About 8 years ago an NVIDIA developer released a tool called Copperhead that let you write CUDA kernels in straight Python that were then compiled to C, no "C-in-a-string" like is shown here. I always thought it was so elegant and had great potential, and I introduced a lot of people in my circle to it, but then it seems NVIDIA buried it.
This blog post is great, and we need these kind of tools for sure, but we also need high level expressibility that doesn't require writing kernels in C. I know there are other projects that have taken up that cause, but it would be great to see NVIDIA double down on something like Copperhead.
I’m so glad you liked it. It was a labor of love and I was super proud of it. Means a lot to me that you would still remember it.
I flatter myself to think that some ideas from that project have lived on in Tensorflow and PyTorch, etc. But the project itself wrapped up when I decided to focus on DL, and it would take a lot of work to bring it back to life.
This is made in a way that it compiles automatically into an op for Theano or TensorFlow (PyTorch could easily be added as well) and for both CPU and CUDA/GPU.
I don't know specifics about Copperhead in particular, but Bryan Catanzaro (creator of Copperhead) is now the VP of Applied Deep Learning Research at Nvidia. He gave a talk at GTC this year, which is how I heard about all of this in the first place.
As it turns out, NVIDIA just open sourced a product called Legate which does not just GPUs but distributed as well. Right now it supports NumPy and Pandas but perhaps they'll add others in the future. Just thought this might be up your alley since it works at a higher level than the glorified CUDA in the article.
fundamentally you are not going to ever be able to have a way to write cuda kernels without thinking about cuda architecture anymore so than you'll ever be able to write async code without thinking about concurrency.
In the IP world, there are some-hidden gems that disappear with no trace one day.
I worked for a client that had this wonderful Python dsl that compiled to Verilog and VHDL. It was much easier to use than writing the stuff the old way. Much more composable too, not to mention tooling.
They created that by forking an open source project dating back to Python 2.5 that I could never find again.
Imagine if that stuff would still be alive today. You could have a market for paid pypi.org instances providing you with pip installable IP components you can compose and customize easily.

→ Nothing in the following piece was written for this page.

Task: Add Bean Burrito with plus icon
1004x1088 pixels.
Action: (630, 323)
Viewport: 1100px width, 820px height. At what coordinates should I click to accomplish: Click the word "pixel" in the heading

But in this market, sharing is not really a virtue.
But in my opinion, the most future proof solutions are higher level frameworks like Numpy, Jax and Tensorflow. TensorFlow and Jax can JIT compile Python functions to GPU (tf.function).
Totally agree, Copperhead looks much easier to use. Perhaps one of the reasons they went and rebuilt from scratch is because Copperhead relies on Thrust and a couple other dependencies?
I don't think it's possible to achieve something like this in python because of how it's interpreted (but it sounds a bit like what another comment mentioned where the python was compiled to C)
I think the contrast is probably less about the language, and more about the scope and objective of the projects. the blog is describing low-level interfaces in python - probably more comparable is the old CUDAdrv.jl package (now merged into CUDA.jl): https://github.com/JuliaGPU/CUDAdrv.jl/blob/master/examples/...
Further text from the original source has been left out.